Indudablemente el levantarse a estudiar estaba rigurosamente prohibido, las aulas quedaban cerradas a cal y canto y sólo nos queda un lugar donde ocultarse porque la luz se conservaba encendida toda la noche. Ese lugar eran los servicios. Con poca luz tenías que instruirte como Napoleón invadió Rusia, las partes del estómago de un rumiante, la regla de Rufini, la caída libre de los cuerpos, Aristóteles… quitar horas al sueño se convirtió en la actividad más furtiva del internado. Dabas tiempo a que el vigilante de turno estuviera dormido en su primer sueño para levantarte.
Dentro de nuestro complot nocturno contábamos con la valiosa ayuda del conserje de noche del colegio; antes de subir a los dormitorios la noche que tenías que trasnochar le dejabas una nota y él puntualmente con su vieja linterna te sacaba de tu sueño; tan servicial era que no se marchaba de la habitación hasta que no estabas de pie y con el pijama puesto: me queda la duda de si era para alumbrarnos o para vernos el “paquete” mientras nos vestíamos.

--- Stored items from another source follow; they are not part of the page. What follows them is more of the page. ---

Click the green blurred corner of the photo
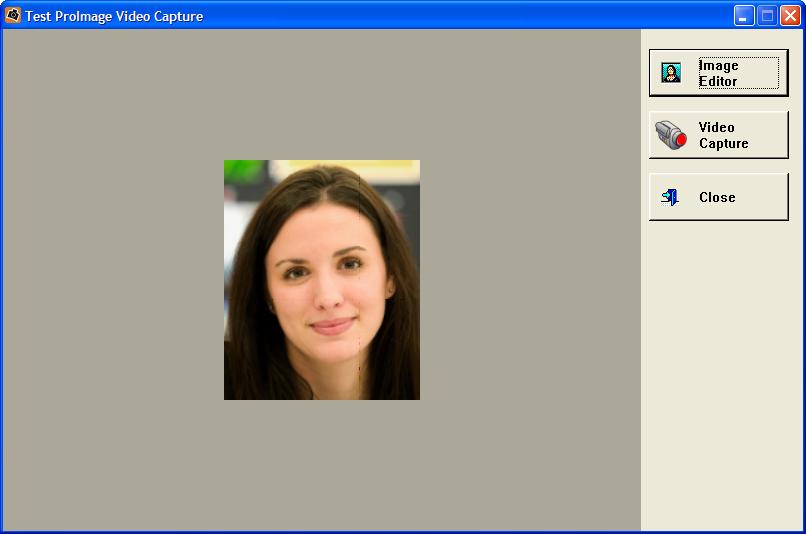Screen dimensions: 806x534 [243, 171]
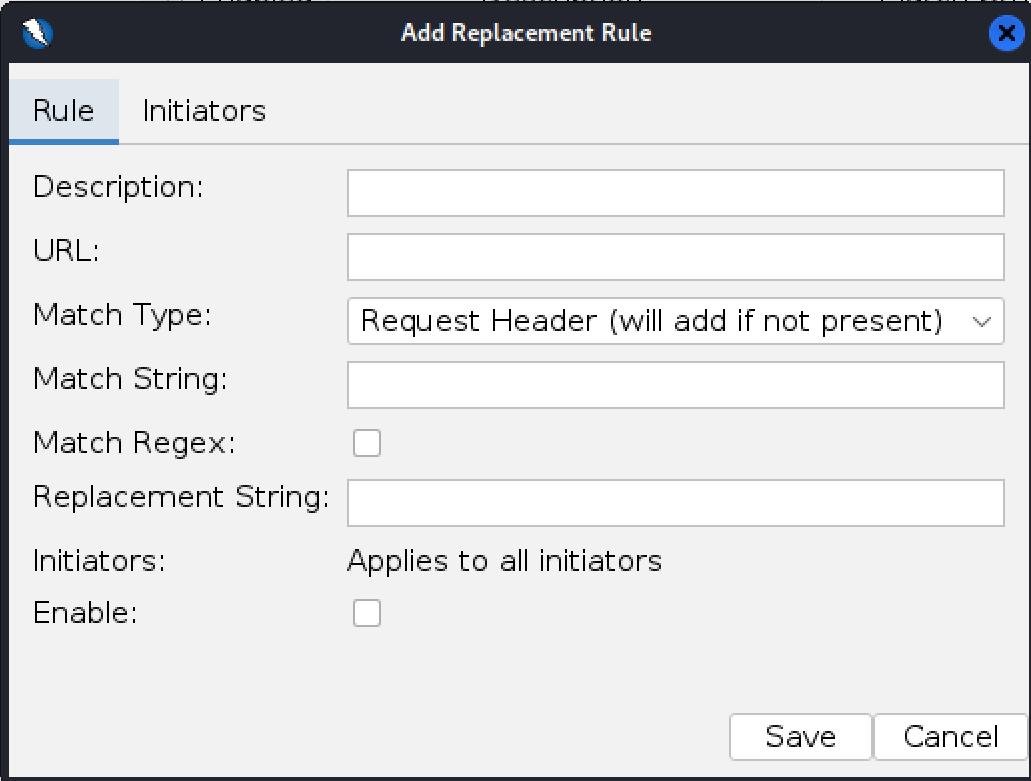Click inside the Match String field
1031x781 pixels.
(675, 385)
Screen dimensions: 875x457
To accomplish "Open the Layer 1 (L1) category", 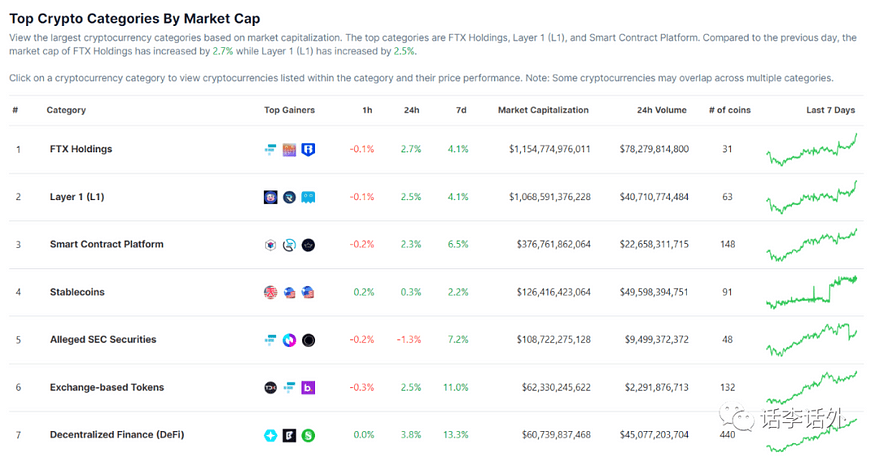I will click(x=77, y=197).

Con pocas ganas cogíamos nuestra almohada y en la taza o bajo la ducha nos acomodábamos y bla, bla, bla… hasta que el sueño otra vez nos vencía. Hay que decir que si por un casual el “lobo” se despertaba te podías considerar sancionado por mucho tiempo. Hoy a los estudiantes se les pena por no estudiar y a nosotros nos castigaban por querer estudiar, lo que ha cambiado la vida. Gracias a esas horas robadas al sueño algunos logramos llegar a la Universidad para emprender la carrera que elegimos.